Voulant noyer dans l'ivresse ma folle passion,
Chantant face au vin,
Les joies forcées restent sans saveur.
Mon habit s'élargit, sans aucun regret,
Pour elle, j'accepte de dépérir.

Le poète passe du paysage à l'introspection. "Les joies forcées restent sans saveur" révèle le vide derrière les simulacres de gaieté. Les deux derniers vers, devenus légendaires, portent la passion à son paroxysme - la maigreur corporelle devenant la mesure tangible d'un amour absolu. Chaque caractère vibre d'une douloureuse sincérité.

Lecture globale

Le poème opère une progression magistrale du paysage à l'âme. La première strophe, ancrée dans le réel, voit naître l'émotion ; la seconde, introspective, explore les contradictions du cœur. Liu Yong transforme une simple scène de contemplation en méditation universelle sur l'amour et l'absence. La structure épurée et le langage apparemment simple recèlent une intensité émotionnelle rare, faisant de ce ci un sommet du lyrisme Song.

Spécificités stylistiques

  1. Dialectique sensorielle : Brise ténue (tactile) ↔ lueurs crépusculaires (visuel)
  2. Antithèses structurelles : Immobilité du poète ↔ vastitude de l'horizon
  3. Métamorphose corporelle : L'élargissement de la ceinture comme symptôme physique de la passion
  4. Économie expressive : Aucun mot superflu, chaque image porte sa charge émotionnelle

Éclairages

Ce poème révèle que la vraie passion réside dans le dépouillement plutôt que dans l'exubérance.
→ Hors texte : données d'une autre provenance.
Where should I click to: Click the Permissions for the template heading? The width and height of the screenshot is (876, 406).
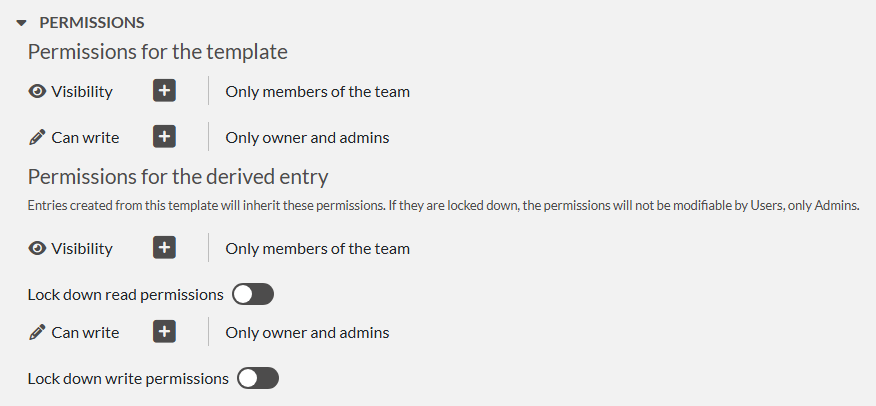[157, 52]
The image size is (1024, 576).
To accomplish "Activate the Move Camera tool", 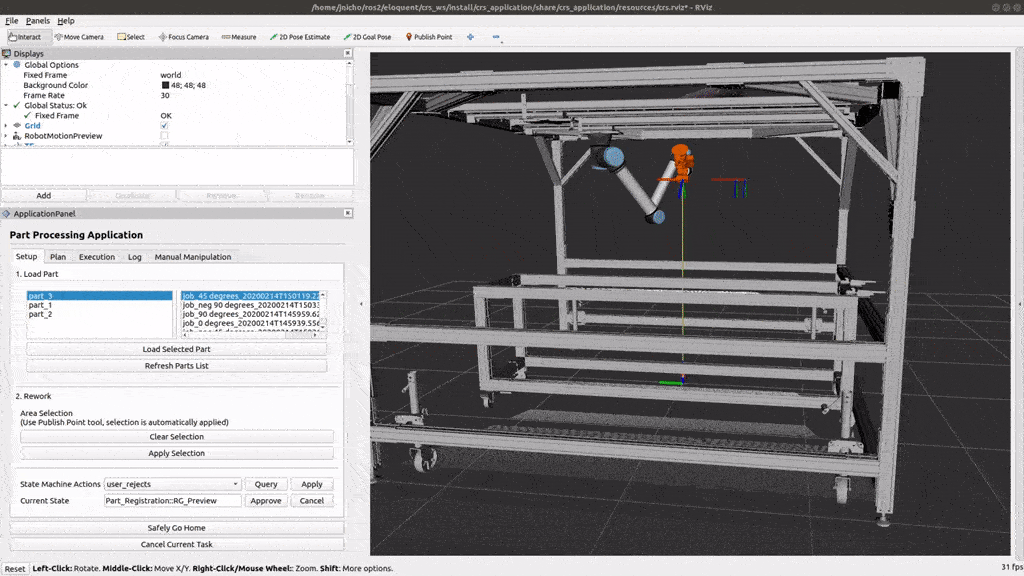I will (x=78, y=36).
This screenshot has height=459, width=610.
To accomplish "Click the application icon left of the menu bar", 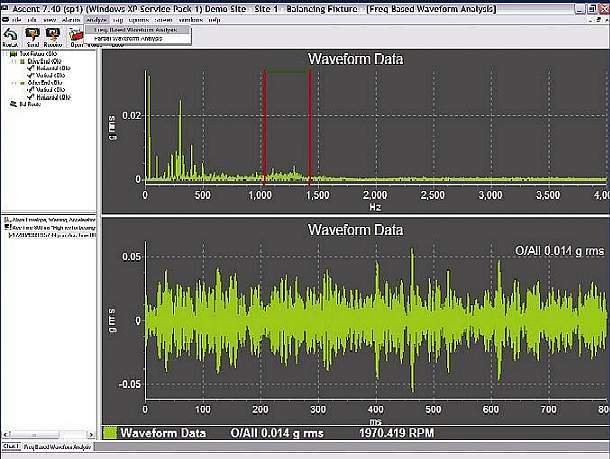I will (5, 20).
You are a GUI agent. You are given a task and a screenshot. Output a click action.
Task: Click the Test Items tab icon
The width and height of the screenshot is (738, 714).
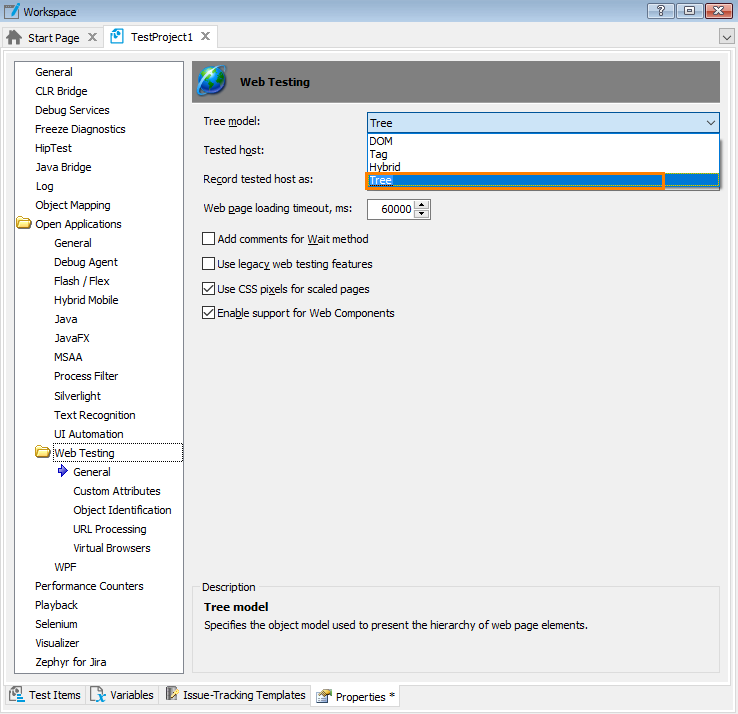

Le "dépérissement accepté" de Liu Yong nous rappelle que l'amour authentique exige souvent le renoncement à soi-même. Dans notre époque de relations éphémères, cette œuvre constitue un antidote précieux - une célébration de la fidélité qui transcende même les ravages du temps. La beauté ultime serait peut-être cette capacité à aimer jusqu'à la transformation de son propre être.

Traducteur de poésie

Xu Yuanchong(许渊冲)

À propos du poète

Liu Yong

Liu Yong (柳永), vers 987 - 1053 après J.-C., était l'un des poètes les plus renommés du monde littéraire du début de la dynastie des Song du Nord. Les poèmes de Liu Yong avaient une grande portée et étaient largement diffusés.